Les textes de Lunatic, c’était des extrapolations ou la réalité ?
J’ai dit des choses dures mais avant de le dire, je les avais vécues.
Certains te disaient plus hardcore que Booba…
Je n’ai envie de parler que de moi. C’est vrai que sur les mixtapes de Cut Killer, j’étais très hardcore. J’avais des rages intérieures, des frustrations, des choses que j’avais vécues comme le racisme que j’avais envie d’extérioriser. J’étais révolté mais je tournais cette colère dans la mauvaise direction. Ce que j’ai appris de toutes ces années, je le raconte sur la chanson Tant qu’il est temps.
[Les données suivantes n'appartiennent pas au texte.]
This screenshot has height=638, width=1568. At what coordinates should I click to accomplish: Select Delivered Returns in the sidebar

A un moment je dis : « Etre fort ne veut pas dire être dur, pas de malentendus, être de pierre, c’est risquer d’être pendu, brisé, cassé, par l’inattendu ». A mes débuts, j’étais fermé et dur comme une pierre. Mais au final, il n’y a rien de plus facile à briser. Tu la jettes contre un mur, elle finit en morceau alors qu’une balle va rebondir. La souplesse est la véritable force.
Tu réécoutes tes anciens textes ?
Mauvais œil très rarement, Chaos et harmonie et le Rassemblement davantage.
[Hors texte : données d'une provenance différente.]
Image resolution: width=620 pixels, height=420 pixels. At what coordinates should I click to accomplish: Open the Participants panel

Il y a des textes que tu regrettes ?
Il n’y a qu’un texte où je me dis que je suis allé trop loin c’est Le crime paie. Certains me disent : « C’est pas grave, c’est de l’art ». Pour moi, rien ne doit justifier cela. Humainement et intérieurement, je me dis que j’ai dépassé les limites. Mais je le savais déjà quand j’ai fait le morceau puisqu’à la fin, je conclus en disant : “Le crime est un piège, mon Dieu j’ai mordu l’appât”.
Le morceau Si tu kiffes pas, avait également été jugé violent à l’époque…
Oui mais il y a une proposition de ne pas écouter puisque l’on dit : « Si tu kiffes, tu écoutes pas et puis c’est tout ». Tandis que sur Le crime paie, on balance quand même “Aucun remords pour nos péchés”. Je trouve que c’est grave. Sans le réécouter, je me rends compte que je n’étais pas dans un bon élément, un bon parcours de vie. C’était un mauvais passage. Artistiquement il y a eu de bonnes choses mais sur le plan humain, je ne suis pas fier de ce que j’étais. Aujourd’hui, je suis heureux d’être libéré de tout ça.
Tu as des concerts prévus ?
Oui je suis en train de préparer une tournée. Normalement ça sera entre septembre et octobre.
Tu penses faire combien d’albums encore ?
Je sais ce que je souhaite faire mais je ne sais pas si j’irais jusqu’au bout donc je préfère rien dire. Je ne me fixe pas de limites d’âge. Je ne me pose pas de questions, j’essaye juste de faire les choses bien.